• **DIRECTIONS FOR THIS TASK**: Below are records. Transcribe exactly the lines from the one that contains "Instruction: Select Аріана's video tile" through the last line, leaving any pictures out.

[Stored data entries]
------------------------------------------------------------------------

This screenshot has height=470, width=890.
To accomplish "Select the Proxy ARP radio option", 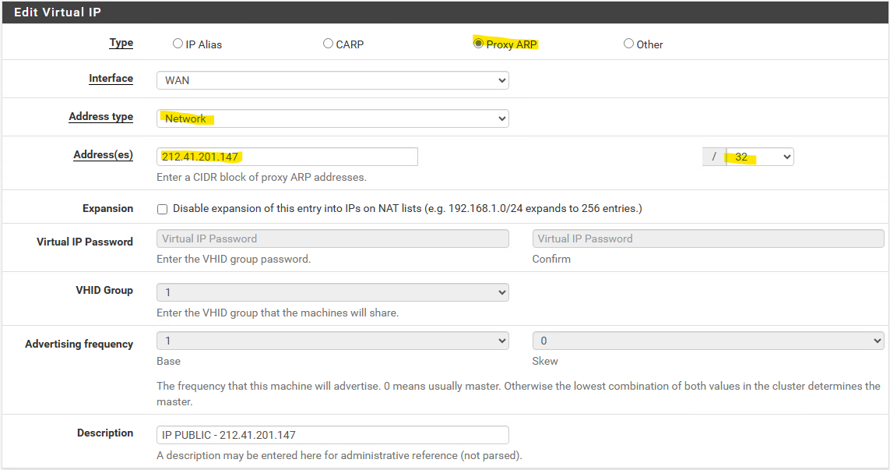I will pos(478,44).
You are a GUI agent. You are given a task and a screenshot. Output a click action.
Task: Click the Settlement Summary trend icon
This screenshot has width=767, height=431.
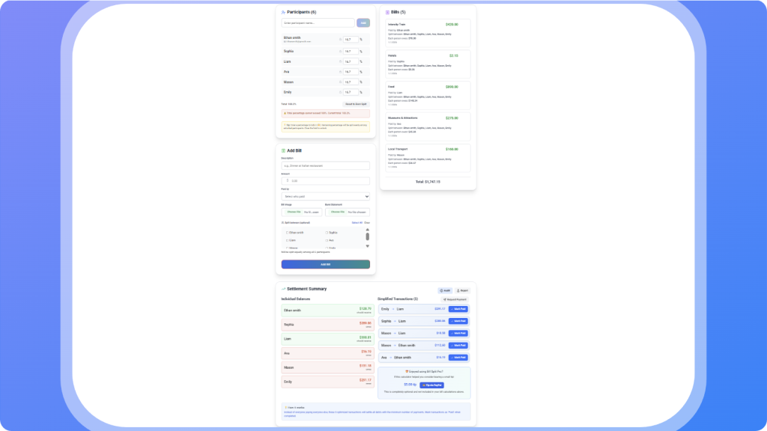tap(283, 289)
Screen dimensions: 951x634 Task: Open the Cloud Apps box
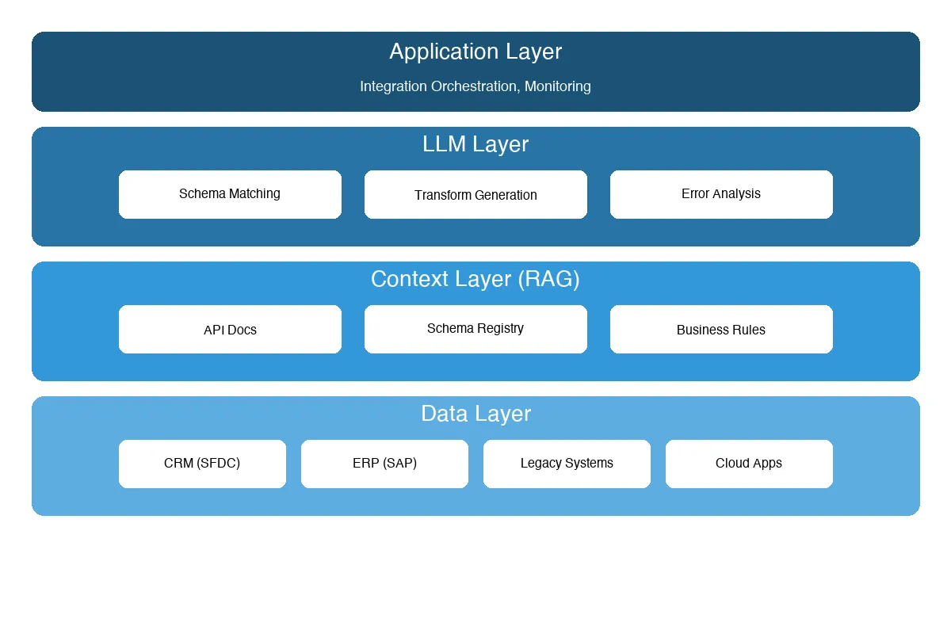[749, 464]
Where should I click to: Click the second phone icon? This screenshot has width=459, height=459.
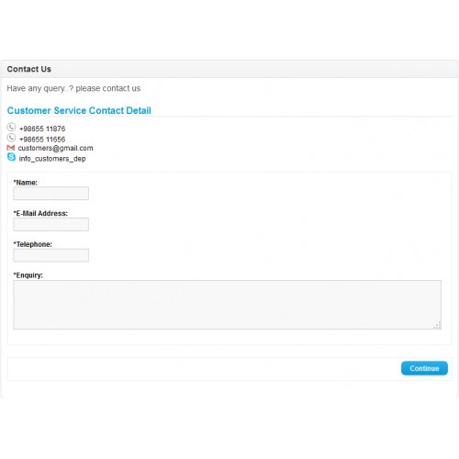point(11,138)
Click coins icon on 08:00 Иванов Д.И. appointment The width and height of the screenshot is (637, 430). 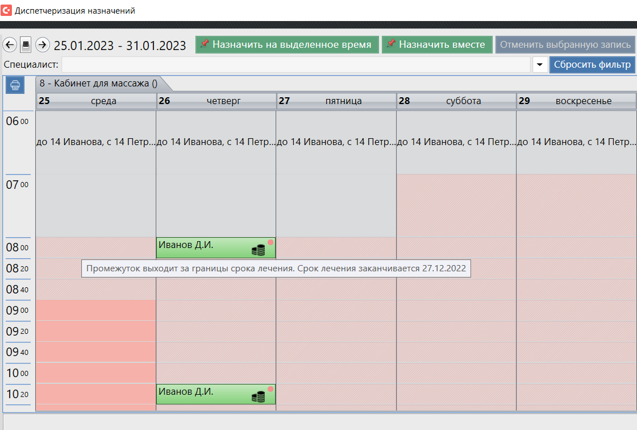point(259,250)
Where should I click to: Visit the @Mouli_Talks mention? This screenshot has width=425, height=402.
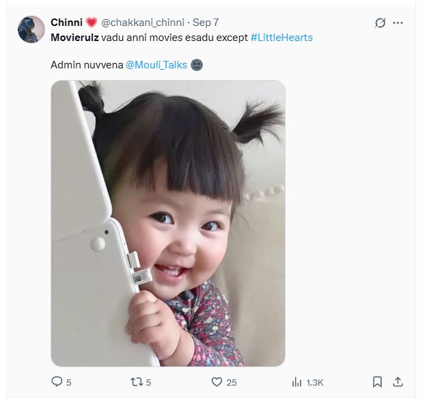point(156,65)
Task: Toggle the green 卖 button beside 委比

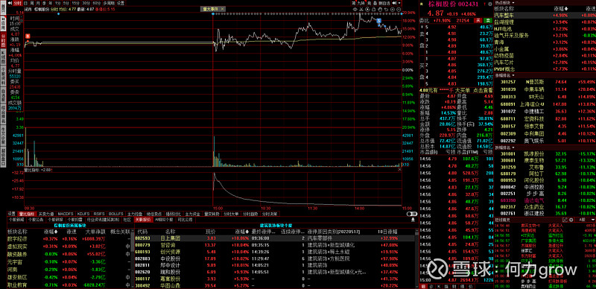Action: coord(488,21)
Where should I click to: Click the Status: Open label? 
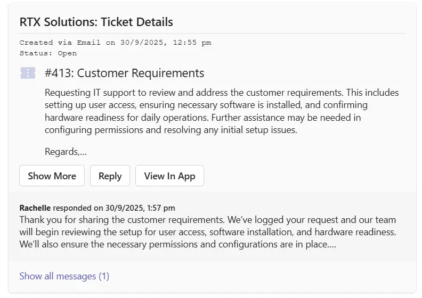pyautogui.click(x=48, y=53)

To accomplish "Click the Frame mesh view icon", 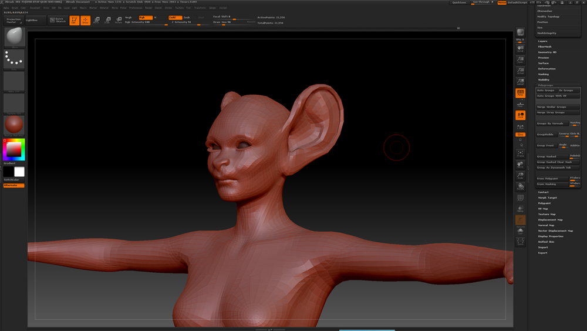I will 520,153.
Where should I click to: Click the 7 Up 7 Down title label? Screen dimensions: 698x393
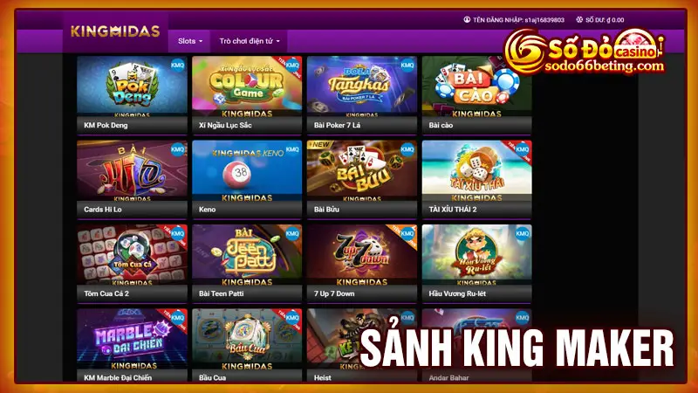(x=334, y=293)
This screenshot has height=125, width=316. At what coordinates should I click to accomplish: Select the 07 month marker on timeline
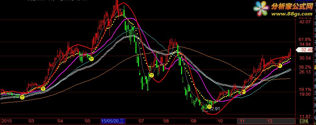coord(141,121)
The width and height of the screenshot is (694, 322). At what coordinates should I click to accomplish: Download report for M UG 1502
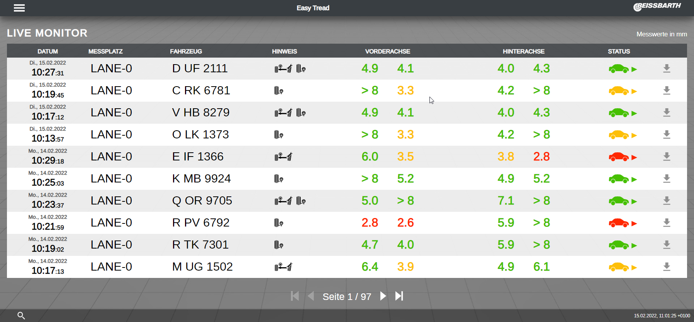[666, 267]
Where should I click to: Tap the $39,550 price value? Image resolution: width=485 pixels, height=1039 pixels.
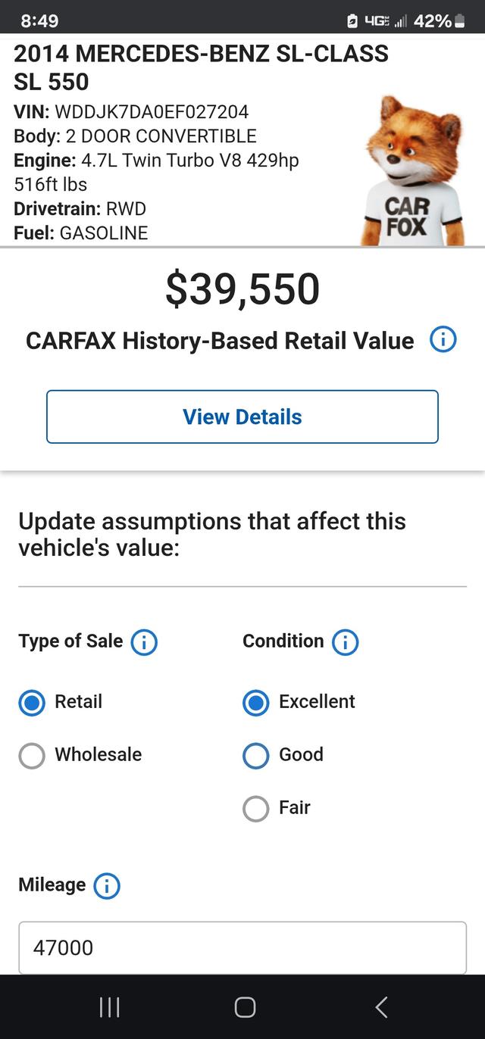pyautogui.click(x=243, y=289)
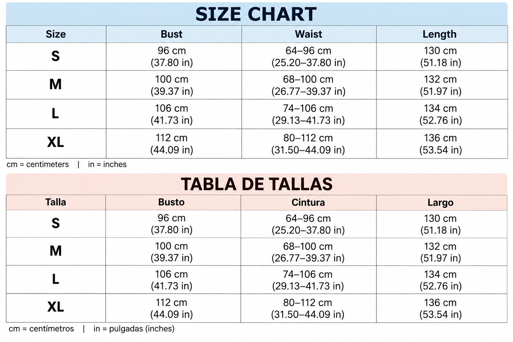
Task: Click the SIZE CHART title banner
Action: tap(257, 14)
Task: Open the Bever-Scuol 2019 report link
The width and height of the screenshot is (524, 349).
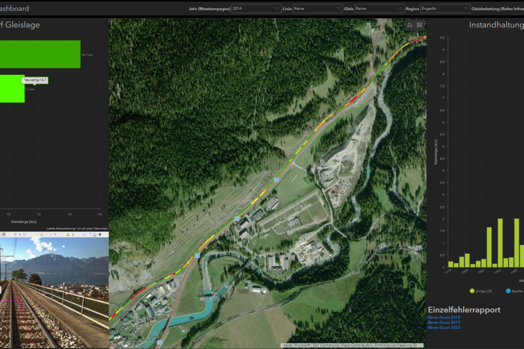Action: point(444,323)
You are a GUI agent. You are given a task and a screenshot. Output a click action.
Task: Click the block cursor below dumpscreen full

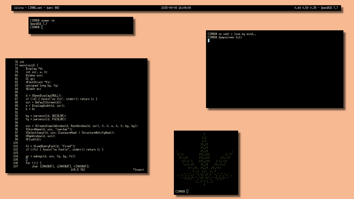(x=209, y=40)
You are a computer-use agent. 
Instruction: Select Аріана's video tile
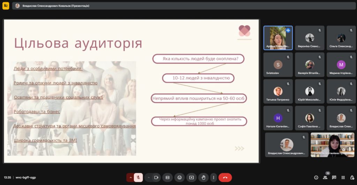click(278, 38)

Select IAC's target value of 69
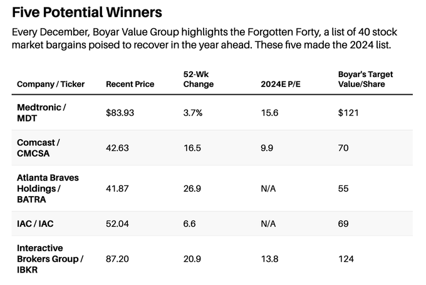pyautogui.click(x=343, y=224)
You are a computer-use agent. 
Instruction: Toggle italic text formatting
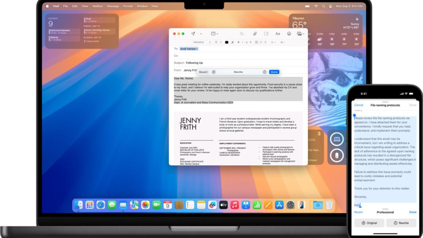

------------------------------------------------------------------------

• **YOUR SOLUTION**:
Instruction: Select Аріана's video tile
click(278, 38)

Select IAC's target value of 69
pyautogui.click(x=343, y=224)
You are a computer-use agent. 
Instruction: Toggle italic text formatting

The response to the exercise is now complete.